Lines that contain the string "will" are the ones to list; copy all of them from the records.

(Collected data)

[Start of section]

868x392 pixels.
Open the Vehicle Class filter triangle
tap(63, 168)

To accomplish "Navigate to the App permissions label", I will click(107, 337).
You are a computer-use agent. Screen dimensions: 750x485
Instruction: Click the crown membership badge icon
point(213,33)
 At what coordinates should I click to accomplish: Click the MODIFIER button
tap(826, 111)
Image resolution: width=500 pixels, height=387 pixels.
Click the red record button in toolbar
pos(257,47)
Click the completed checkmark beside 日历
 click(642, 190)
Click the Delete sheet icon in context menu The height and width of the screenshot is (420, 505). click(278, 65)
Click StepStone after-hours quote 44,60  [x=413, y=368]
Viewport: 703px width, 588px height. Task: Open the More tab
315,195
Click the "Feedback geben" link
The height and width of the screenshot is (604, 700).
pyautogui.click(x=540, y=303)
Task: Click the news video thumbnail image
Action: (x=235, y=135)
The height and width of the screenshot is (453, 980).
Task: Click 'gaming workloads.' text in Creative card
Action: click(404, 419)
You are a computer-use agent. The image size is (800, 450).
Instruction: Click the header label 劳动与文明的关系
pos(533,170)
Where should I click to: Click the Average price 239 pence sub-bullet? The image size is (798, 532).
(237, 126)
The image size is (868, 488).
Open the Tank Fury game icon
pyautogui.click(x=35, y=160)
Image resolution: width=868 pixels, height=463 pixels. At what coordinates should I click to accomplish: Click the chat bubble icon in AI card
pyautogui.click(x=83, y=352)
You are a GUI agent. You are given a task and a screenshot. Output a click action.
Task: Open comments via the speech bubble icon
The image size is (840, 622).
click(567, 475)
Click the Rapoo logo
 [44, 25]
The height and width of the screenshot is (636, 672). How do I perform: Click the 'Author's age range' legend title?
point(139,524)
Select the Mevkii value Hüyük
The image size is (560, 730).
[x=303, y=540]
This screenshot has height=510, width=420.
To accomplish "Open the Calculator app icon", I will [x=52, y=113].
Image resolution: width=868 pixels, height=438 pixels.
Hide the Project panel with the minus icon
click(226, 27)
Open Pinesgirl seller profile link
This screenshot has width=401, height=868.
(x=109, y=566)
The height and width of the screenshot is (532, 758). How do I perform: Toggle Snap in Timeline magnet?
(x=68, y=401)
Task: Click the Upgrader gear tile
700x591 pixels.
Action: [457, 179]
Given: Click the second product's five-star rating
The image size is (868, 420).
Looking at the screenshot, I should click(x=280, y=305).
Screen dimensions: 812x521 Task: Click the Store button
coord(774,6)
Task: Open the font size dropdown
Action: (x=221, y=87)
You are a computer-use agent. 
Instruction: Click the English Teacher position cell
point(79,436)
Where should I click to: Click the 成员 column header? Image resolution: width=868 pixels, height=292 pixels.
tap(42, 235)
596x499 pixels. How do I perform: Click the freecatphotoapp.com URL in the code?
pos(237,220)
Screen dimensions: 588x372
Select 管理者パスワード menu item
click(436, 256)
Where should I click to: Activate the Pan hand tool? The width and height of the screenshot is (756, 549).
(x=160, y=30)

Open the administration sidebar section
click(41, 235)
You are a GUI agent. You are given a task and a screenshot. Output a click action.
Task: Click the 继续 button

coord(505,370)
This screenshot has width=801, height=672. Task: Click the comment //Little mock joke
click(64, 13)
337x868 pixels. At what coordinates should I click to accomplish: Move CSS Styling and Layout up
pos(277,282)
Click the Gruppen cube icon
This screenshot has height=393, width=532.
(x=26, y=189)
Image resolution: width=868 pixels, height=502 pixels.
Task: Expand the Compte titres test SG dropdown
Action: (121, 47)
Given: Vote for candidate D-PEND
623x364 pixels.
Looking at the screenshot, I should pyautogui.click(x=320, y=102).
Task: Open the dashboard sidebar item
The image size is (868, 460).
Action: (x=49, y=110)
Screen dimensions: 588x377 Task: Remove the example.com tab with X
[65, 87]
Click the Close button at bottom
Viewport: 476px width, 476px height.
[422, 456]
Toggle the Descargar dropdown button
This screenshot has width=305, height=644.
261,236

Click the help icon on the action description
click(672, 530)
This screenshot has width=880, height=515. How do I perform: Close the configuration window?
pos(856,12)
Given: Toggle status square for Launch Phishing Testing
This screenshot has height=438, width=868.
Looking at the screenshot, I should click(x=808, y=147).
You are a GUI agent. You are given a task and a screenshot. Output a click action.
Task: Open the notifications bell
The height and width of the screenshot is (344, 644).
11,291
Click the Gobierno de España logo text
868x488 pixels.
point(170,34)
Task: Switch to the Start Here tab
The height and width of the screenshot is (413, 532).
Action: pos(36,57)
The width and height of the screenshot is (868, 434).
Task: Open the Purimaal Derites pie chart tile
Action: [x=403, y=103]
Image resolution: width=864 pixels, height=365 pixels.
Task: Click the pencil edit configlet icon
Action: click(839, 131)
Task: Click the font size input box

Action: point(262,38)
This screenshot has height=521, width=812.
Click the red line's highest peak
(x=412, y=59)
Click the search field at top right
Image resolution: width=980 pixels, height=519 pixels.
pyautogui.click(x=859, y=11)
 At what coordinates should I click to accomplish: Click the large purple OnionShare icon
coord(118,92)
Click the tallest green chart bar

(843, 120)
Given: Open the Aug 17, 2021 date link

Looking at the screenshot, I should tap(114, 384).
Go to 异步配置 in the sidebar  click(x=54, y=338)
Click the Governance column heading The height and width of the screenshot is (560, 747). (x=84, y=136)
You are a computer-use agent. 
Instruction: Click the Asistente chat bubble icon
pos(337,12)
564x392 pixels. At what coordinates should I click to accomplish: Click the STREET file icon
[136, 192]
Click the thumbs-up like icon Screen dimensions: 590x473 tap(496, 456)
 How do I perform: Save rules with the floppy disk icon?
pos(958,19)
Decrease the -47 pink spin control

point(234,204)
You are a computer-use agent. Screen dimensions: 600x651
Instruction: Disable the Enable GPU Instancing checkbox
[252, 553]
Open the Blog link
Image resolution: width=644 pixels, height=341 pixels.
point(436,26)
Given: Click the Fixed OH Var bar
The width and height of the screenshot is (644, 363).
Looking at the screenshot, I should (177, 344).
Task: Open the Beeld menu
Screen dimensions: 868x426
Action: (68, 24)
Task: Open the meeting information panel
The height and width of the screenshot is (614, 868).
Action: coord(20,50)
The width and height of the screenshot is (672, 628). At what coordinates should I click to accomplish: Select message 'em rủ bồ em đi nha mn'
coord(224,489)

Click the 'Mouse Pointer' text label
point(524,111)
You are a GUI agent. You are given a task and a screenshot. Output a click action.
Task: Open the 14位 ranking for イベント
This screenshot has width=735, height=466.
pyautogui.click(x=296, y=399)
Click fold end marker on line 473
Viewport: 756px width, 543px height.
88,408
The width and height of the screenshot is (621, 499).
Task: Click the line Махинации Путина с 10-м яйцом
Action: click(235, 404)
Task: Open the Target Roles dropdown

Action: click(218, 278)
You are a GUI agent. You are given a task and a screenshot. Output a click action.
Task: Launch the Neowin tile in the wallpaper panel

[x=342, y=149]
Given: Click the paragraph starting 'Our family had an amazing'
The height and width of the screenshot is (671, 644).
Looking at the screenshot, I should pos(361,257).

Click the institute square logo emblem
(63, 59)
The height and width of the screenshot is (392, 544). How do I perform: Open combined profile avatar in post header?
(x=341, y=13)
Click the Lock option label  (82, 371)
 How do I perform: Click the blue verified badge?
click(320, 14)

[End of section]

### OUTPUT
To accomplish "Navigate to the App permissions label", I will click(107, 337).
To accomplish "Open the Calculator app icon", I will [x=52, y=113].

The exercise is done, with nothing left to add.